/carp-egg-rf-validation

Repository containing all files associated with the statistical analysis for the manuscript "Evaluation of a Random Forest Model to Identify Invasive Carp Eggs Based on Morphometric Features" by Katherine Goode, Michael J. Weber, Aaron Matthews, and Clay L. Pierce

Statistical Analysis for Identification of Invasive Carp Eggs Manuscript

This folder contains all of the files relating to the statistical analysis in the manuscript "Evaluation of a Random Forest Model to Identify Invasive Carp Eggs Based on Morphometric Features". This document contains helpful information about the files in this folder including descriptions of the files, the way the folders need to be structured in order to run the code, and instructions for running the code.

Folder and File Descriptions

Below are descriptions of the four sub-folders and their contents (arranged alphabetically).

code

Contains all of the R code associated with the manuscript

  • analysis.Rmd (and analysis.pdf) contains the R code used to produce results for the manuscript including cleaning of the data, fitting of the models, validation of the models, and computation of performance metrics
  • figures.Rmd (and figures.pdf) contains the R code used to generate figures for the manuscript
  • rf-example-predictions.Rmd (and rf-example-predictions.pdf) contains the example code for applying one of the trained random forests to a new dataset to obtain predictions

data

Contains the raw data used with the manuscript

  • eggdata_cleaned.csv is a cleaned version of the data that is used to create the subset versions of the data used for model training and validation
  • eggdata1415.csv is a cleaned version of the data with only observations from 2014-2015 and used to train the original models
  • eggdata141516.csv is a cleaned version of the data with only observations from 2014-2016 and used to train the augmented model
  • eggdata16.csv is a cleaned version of the data with only observations from 2016 and used for validation of the original models (eggdata1415.csv, eggdata141516.csv, and eggdata16.csv)
  • eggdata141516_raw.csv is the original (raw) data file that contains the fish egg data
  • site-groups.csv is a dataset with a list of the river and site locations in the study

figures

Contains the figures generated by the file code/figures.Rmd and included in the manuscript (figure03 to figure09)

results

Contains the saved versions of output from the code such as the cleaned data and random forest models

  • ice1415.csv contains the individual conditional expectation curves produce for the original model with reduced variables for predicting species with invasive carp as one group
  • ice141516.csv contains the individual conditional expectation curves produce for the augmented model with reduced variables for predicting species with invasive carp as one group
  • perf_metrics1415.csv contains the performance metric results from the original models
  • perf_metrics141516.csv contains the performance metric results from the augmented models
  • pred2016.csv contains the predictions from the original models on the validation (2016) data
  • rfs1415.rds contains the saved versions of the original random forest models
  • rfs141516.rds contains the saved versions of the augmented random forest models
  • val_metrics.csv contains the performance metrics computed on the predictions of the original models on the validation (2016) data
  • val_metrics.csv contains the performance metrics computed on the predictions of the original models on the validation (2016) data when the observations were first separated into locations only sampled in 2016 and locations sampled previously to 2016

Folder Structure

In order for the R code to work properly, the files (such as data and R code) must be stored using the following file structure.

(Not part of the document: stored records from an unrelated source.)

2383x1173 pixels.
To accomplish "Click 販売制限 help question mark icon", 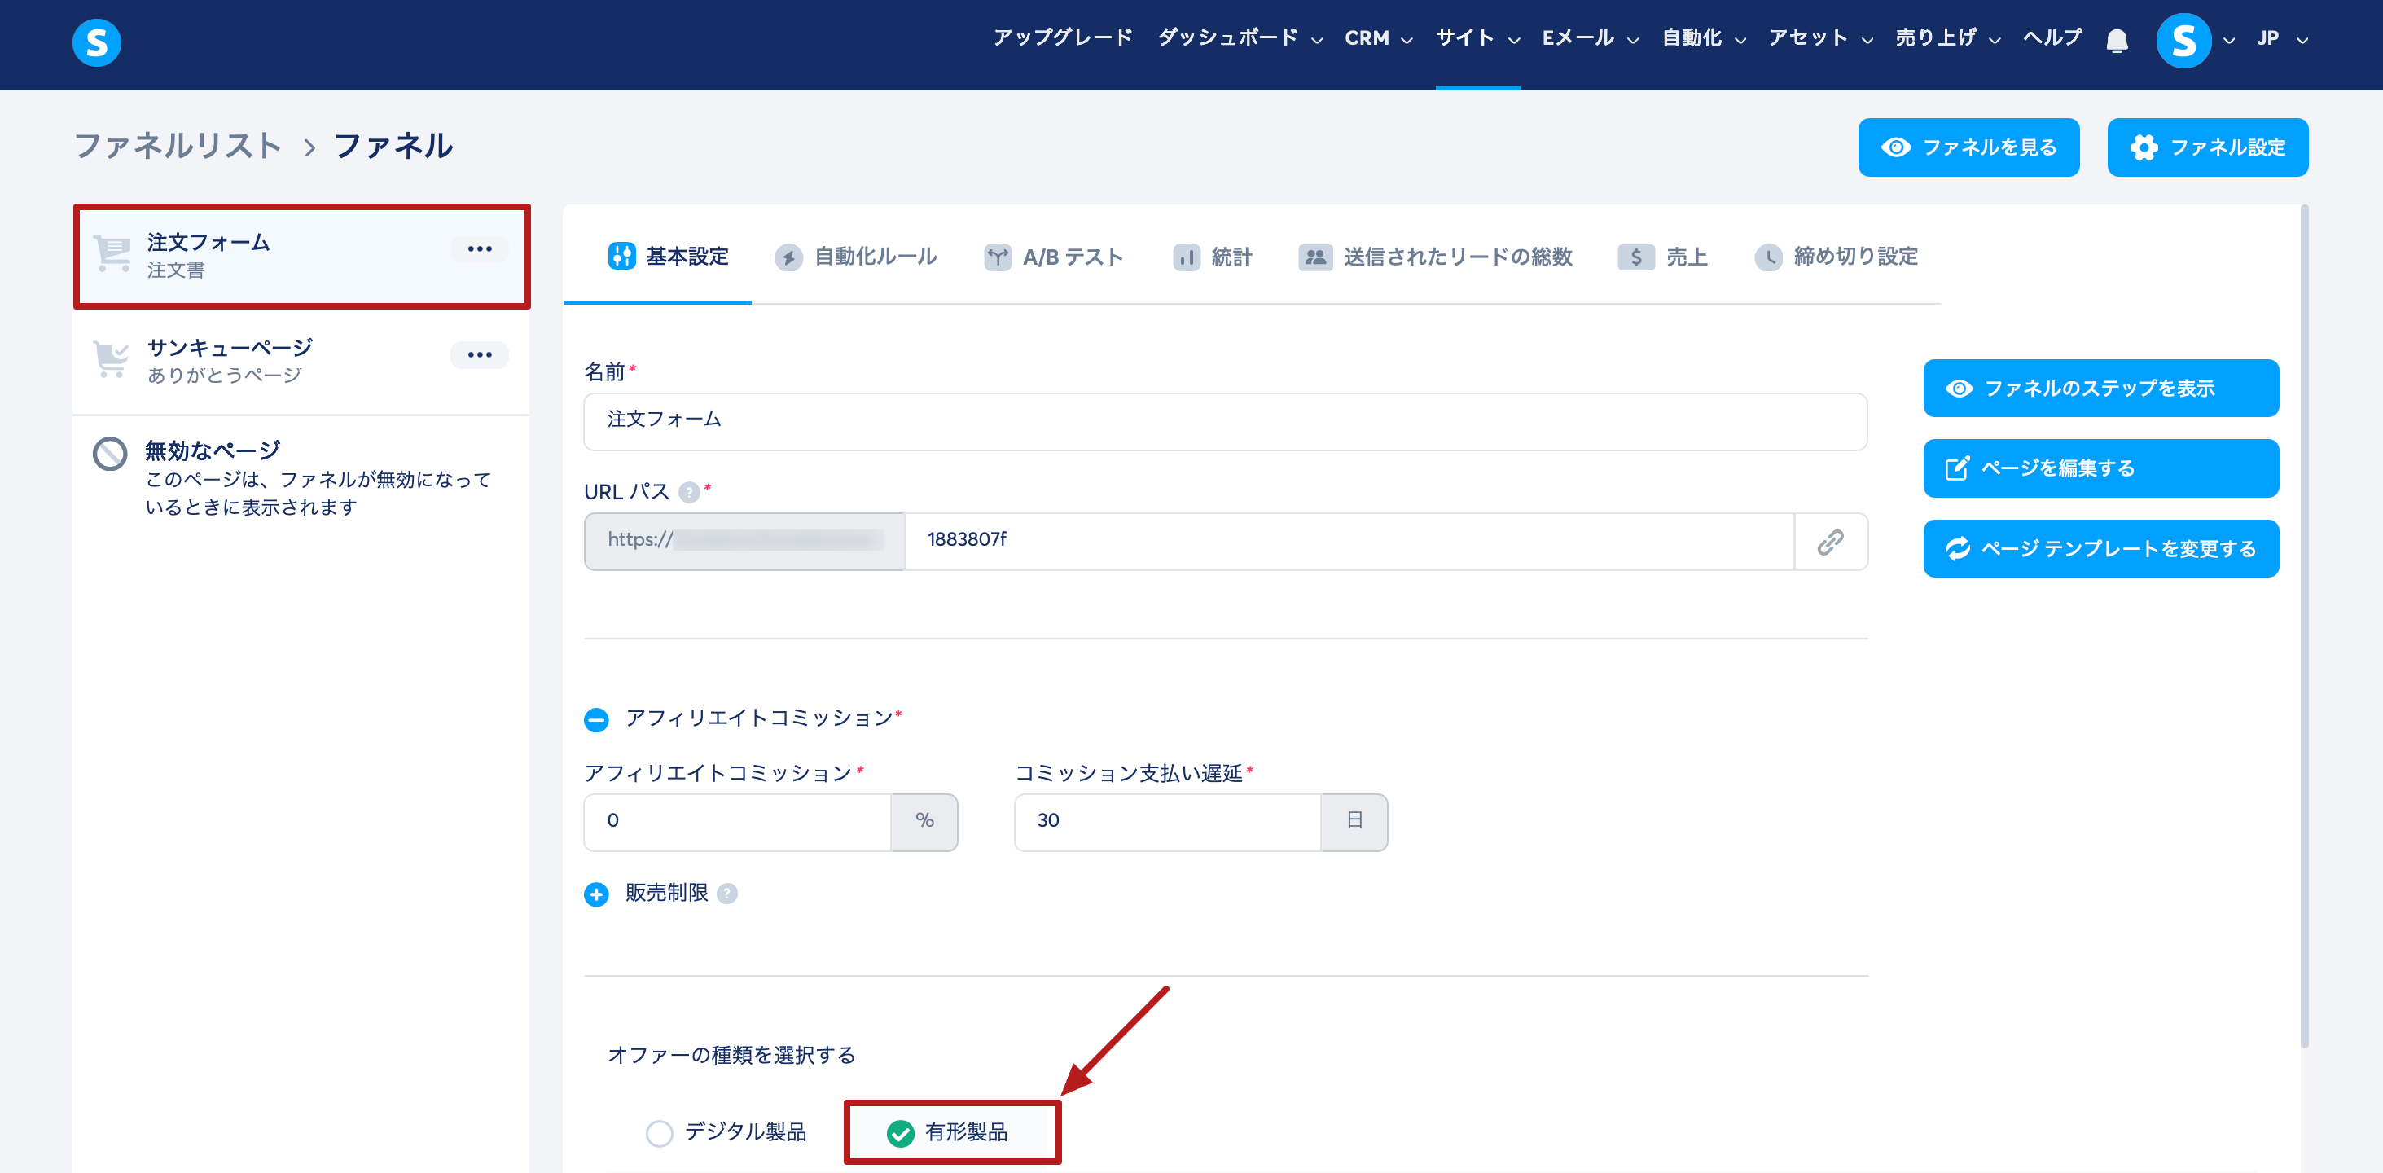I will click(x=727, y=894).
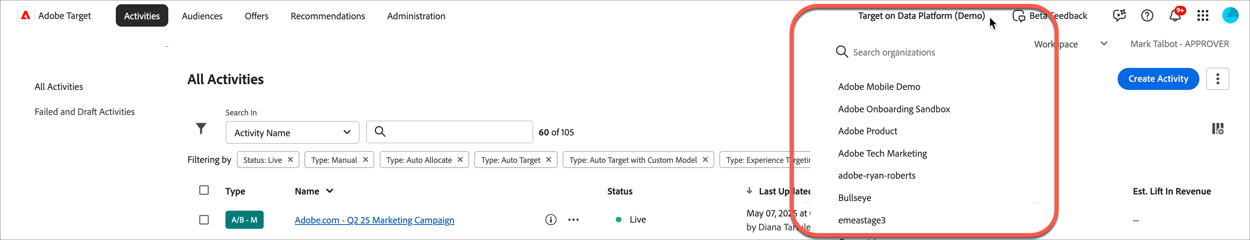
Task: Open the app switcher grid icon
Action: [x=1202, y=16]
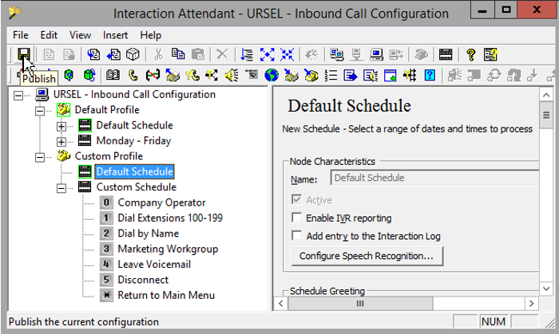Click the Publish save icon in toolbar
Screen dimensions: 559x334
coord(24,54)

Main folder contains (required):

  • sub-folder called code with the files:

    • analysis.Rmd
    • figures.Rmd
    • rf-example-predictions.Rmd
  • sub-folder called data with the files:

    • eggdata141516_raw.csv
    • site-groups.csv

Main folder contains (optional):

  • sub-folder called results with the files:

    • eggdata1415.csv
    • eggdata141516.csv
    • eggdata16.csv
    • eggdata_cleaned.csv
    • ice1415.csv
    • ice141516.csv
    • perf_metrics1415.csv
    • perf_metrics141516.csv
    • pred2016.csv
    • rfs1415.rds
    • rfs141516.rds
    • val_metrics.csv
    • val_metrics_separate.csv
  • sub-folder called figures with the files:

    • confusion-matrices.png
    • cor_heatmap.png
    • pd_plot.png
    • perf_metric_plot.png
    • val_metric_compare_plot.png
    • val_metric_plot.png
    • vi_plot.png

Running the Code

In order to run the R code, the working directory should be set to the main folder containing the sub-folders of data and code (as described above). Then run the code in the following order.

  1. Run the code in the file analysis.Rmd. This will generate the results folder with the files listed above (if not already contained in the main folder).
  2. Run the code in the file figures.Rmd. The code in this document depends on the files in the results folder. It will also generate a folder called figures where the figures will be saved to as .png files.
  3. The file rf-example-predictions.Rmd contains a description and examples showing how to use the trained augmented models to make predictions for a new set of fish egg morphometric variables.